-- GIVEN RECORDS follows --

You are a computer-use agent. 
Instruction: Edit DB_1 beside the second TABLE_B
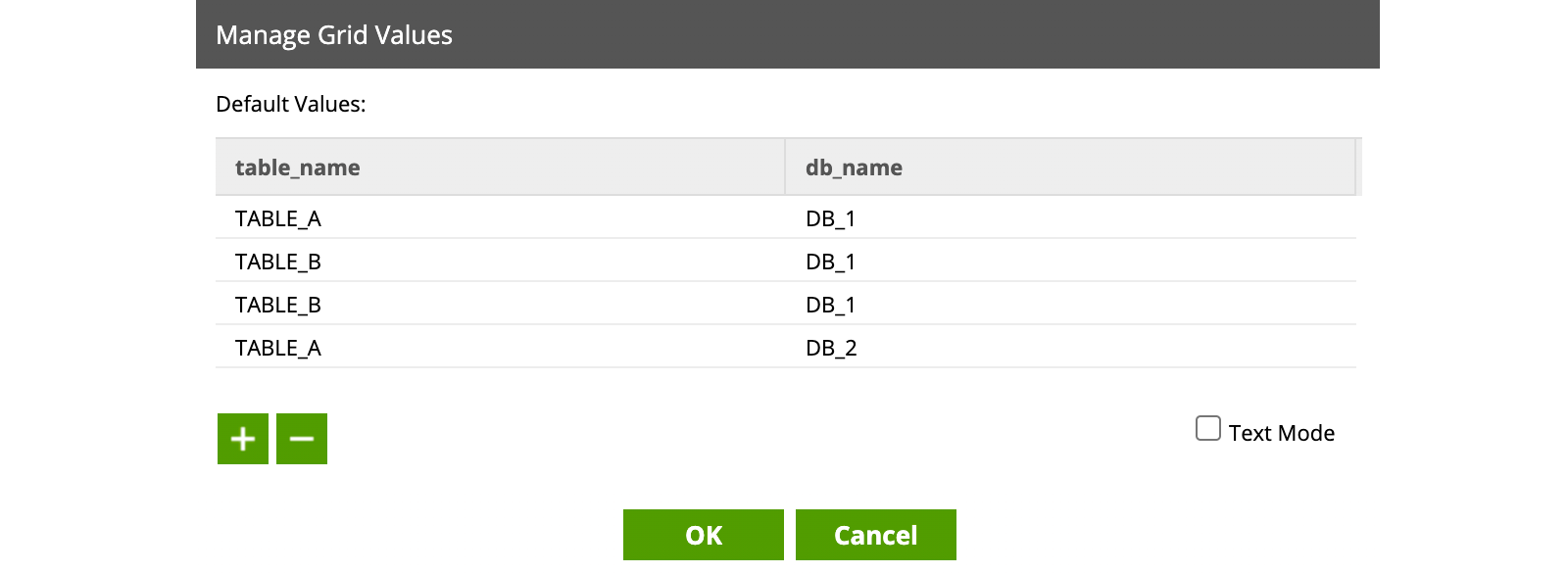point(831,305)
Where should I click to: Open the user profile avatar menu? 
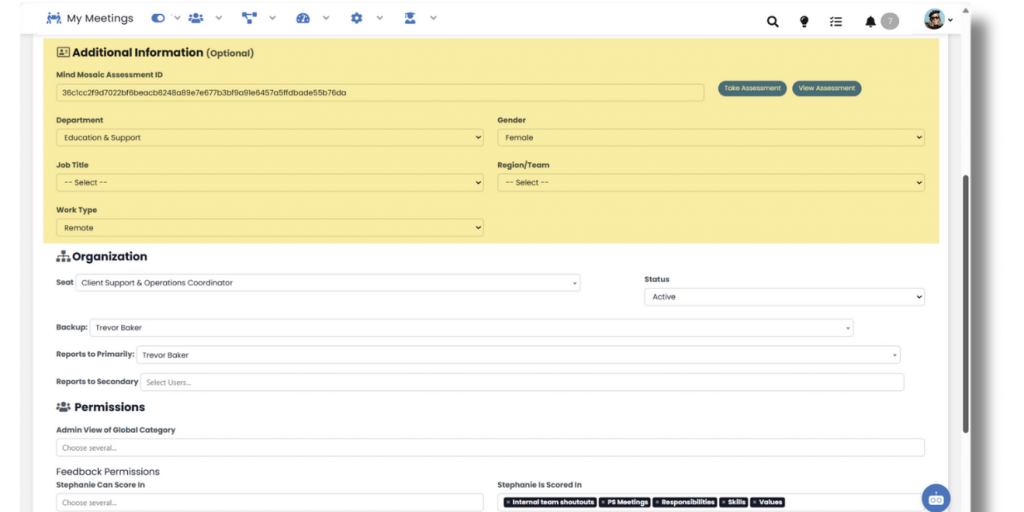937,20
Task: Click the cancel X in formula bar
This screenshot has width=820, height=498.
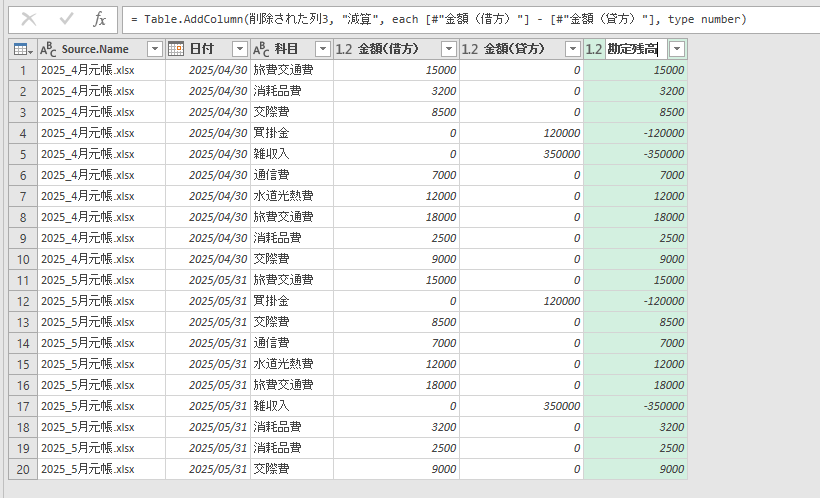Action: [29, 19]
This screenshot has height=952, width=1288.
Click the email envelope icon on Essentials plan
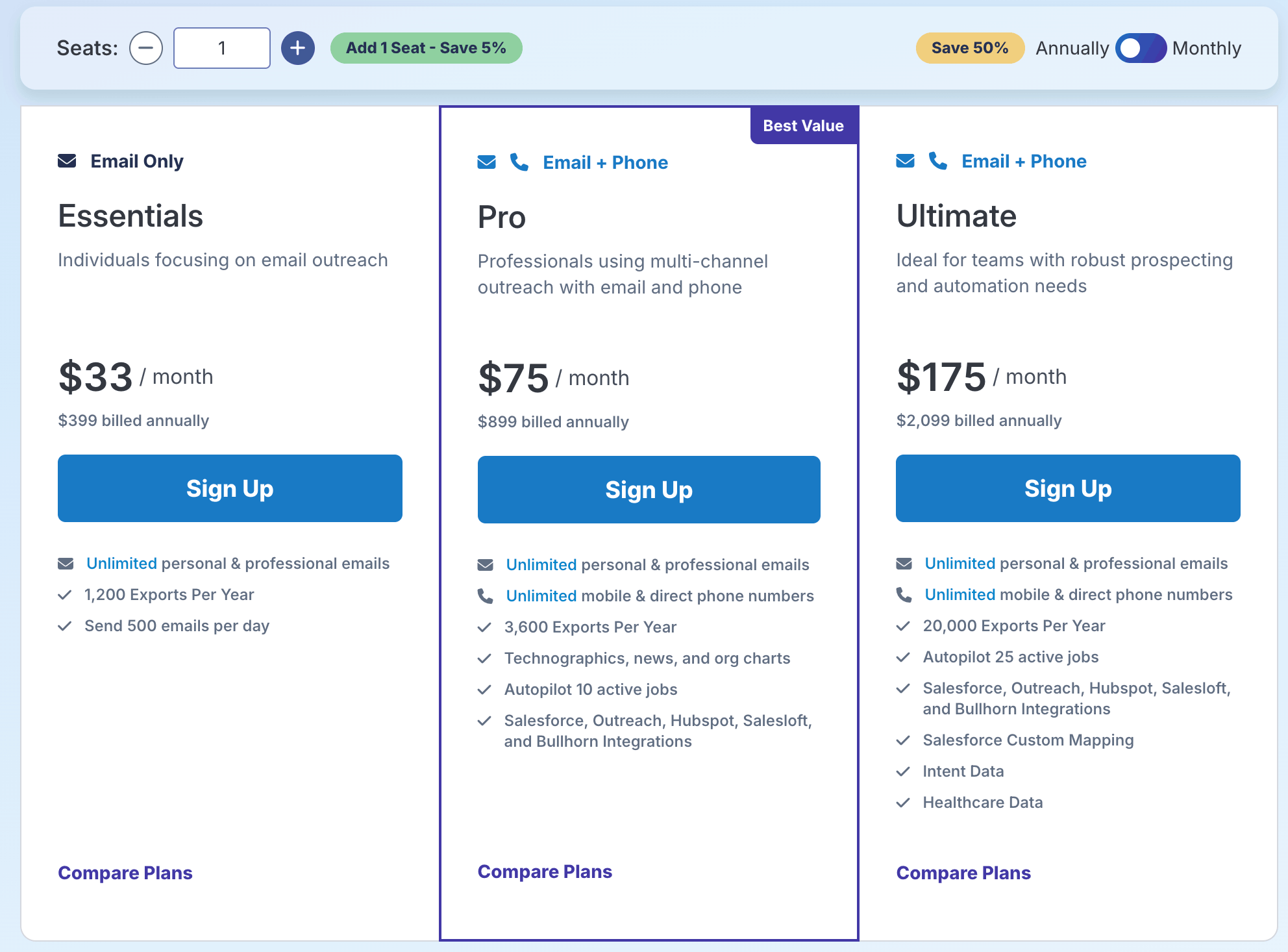[x=67, y=160]
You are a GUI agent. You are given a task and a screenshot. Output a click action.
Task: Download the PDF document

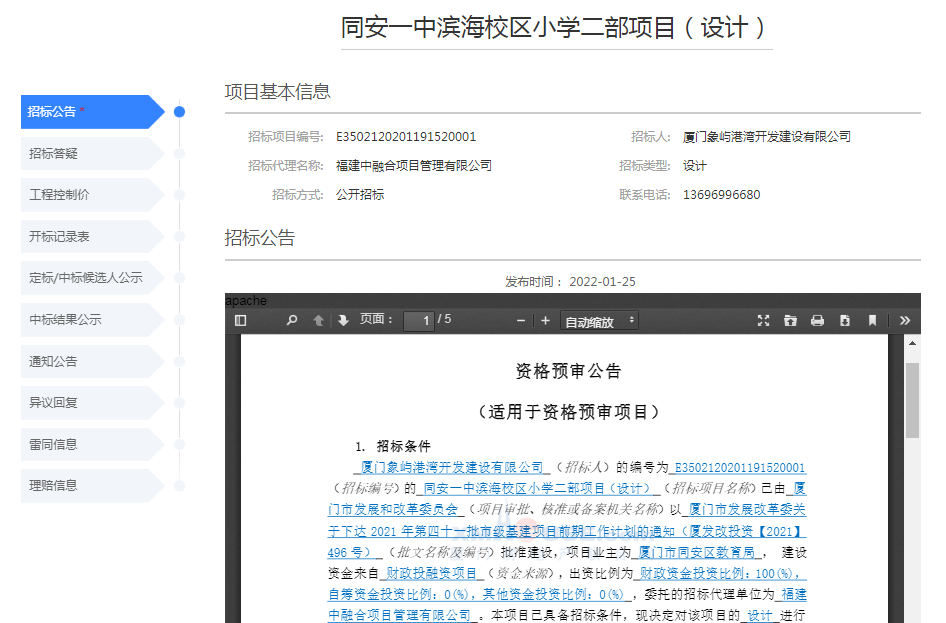(x=845, y=320)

-- GIVEN RECORDS concluded --

__WORK ITEM__: Each line of the listing must be restated word for word, and the pictures left out.

__ANSWER SPACE__:
You are a computer-use agent. 
Instruction: Edit DB_1 beside the second TABLE_B
point(831,305)
Where should I click to: Open the user profile avatar menu? 
937,20
Task: Click the cancel X in formula bar
This screenshot has width=820, height=498.
Action: [29, 19]
This screenshot has height=952, width=1288.
Click the email envelope icon on Essentials plan
[x=67, y=160]
You are a GUI agent. You are given a task and a screenshot. Output a click action.
Task: Download the PDF document

(x=845, y=320)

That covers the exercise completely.